(EXERCISE PASSAGE):

++++++++

That’s the definition of justice: it is the judgment of heaven to establish fairness among all of God’s people. Justice is not voting for the person who will appoint the judge you happen to like to the Supreme Court. No, justice is the establishment and maintenance of shalom, of God’s rule of peace. Justice is the regarding of one another as neighbor, for that person who is different from you is still created in the image of God.

So along comes the prophet Amos, about eight hundred years before Jesus. It was a time when the few people who were very, very rich were getting infinitely richer, and it came at the expense of those who had no access to the basic gifts of life. Does that sound familiar? Sure it does. Amos is in our Bible to address the way that human beings keep mistreating other human beings, all to fill their pockets, feather their beds, and keep clawing onto their own sense of power.

Amos gives it to us straight: people are forgetting about God, people are forgetting about one another. They go to worship to sing their happy songs, then stomp over their neighbors on the way out. So Amos declares, “Don’t give me your happy songs.” Some go to worship God and make sizable, significant contributions, ignoring that they have made their money by refusing to pay a living wage to the very people who make them rich. “Don’t give God that dirty money,” Amos said.

And then with the voice like a trumpet, Amos says the line that everybody from Martin Luther King Jr. to Bernie Sanders has repeated, “Let justice roll down like waters, and righteousness like an ever-flowing stream.” That’s more than poetry. That’s an invitation for how to live. “Do good and live,” says the prophet. “Hate evil, love good, establish justice” . . . for that kind of living is the way that the grace of God becomes real.

So there we stood, in front of Central High School in Little Rock. It was a quiet fall day. The bell rang, and we watched black and white students stepped out into the sunshine. I am sure it’s not a perfect situation for all of them, but because of those who have been courageous enough to speak up, for those who will step across the invisible lines that still divide us, there is still the possibility of receiving the grace of God which is truly a gift intended for everybody. And maybe we don’t have perpetuate the damage and the divisions. Justice, as someone said, "is a cleansing, surging stream."

++++++++

(Collected data):
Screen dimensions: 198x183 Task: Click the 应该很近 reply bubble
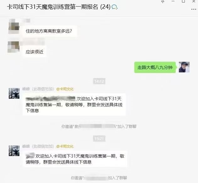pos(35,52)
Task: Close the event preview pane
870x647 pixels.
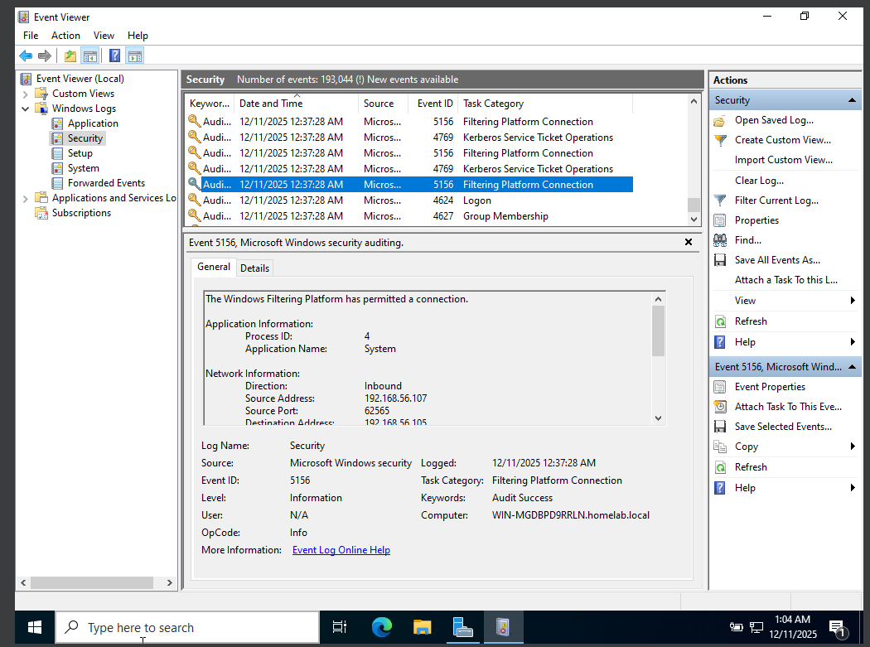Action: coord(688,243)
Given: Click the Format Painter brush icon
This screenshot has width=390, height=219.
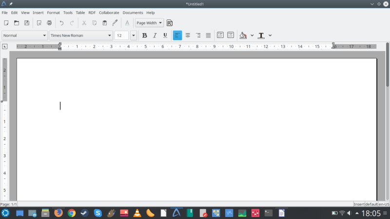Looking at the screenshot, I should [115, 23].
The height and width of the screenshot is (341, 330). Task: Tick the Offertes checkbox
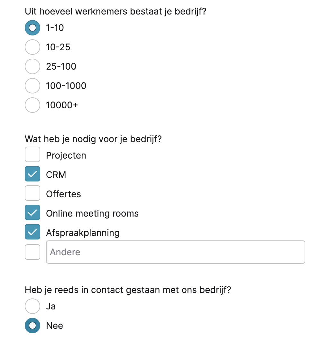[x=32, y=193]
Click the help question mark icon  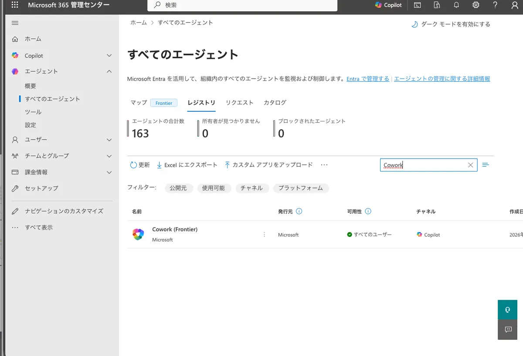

++++++++

Reproduce the passage on justice starting at "And then with" and ending at "God becomes real.", substituting "horn" for "trumpet". The entries are not required for this exercise.

(TASK RESPONSE):
And then with the voice like a horn, Amos says the line that everybody from Martin Luther King Jr. to Bernie Sanders has repeated, “Let justice roll down like waters, and righteousness like an ever-flowing stream.” That’s more than poetry. That’s an invitation for how to live. “Do good and live,” says the prophet. “Hate evil, love good, establish justice” . . . for that kind of living is the way that the grace of God becomes real.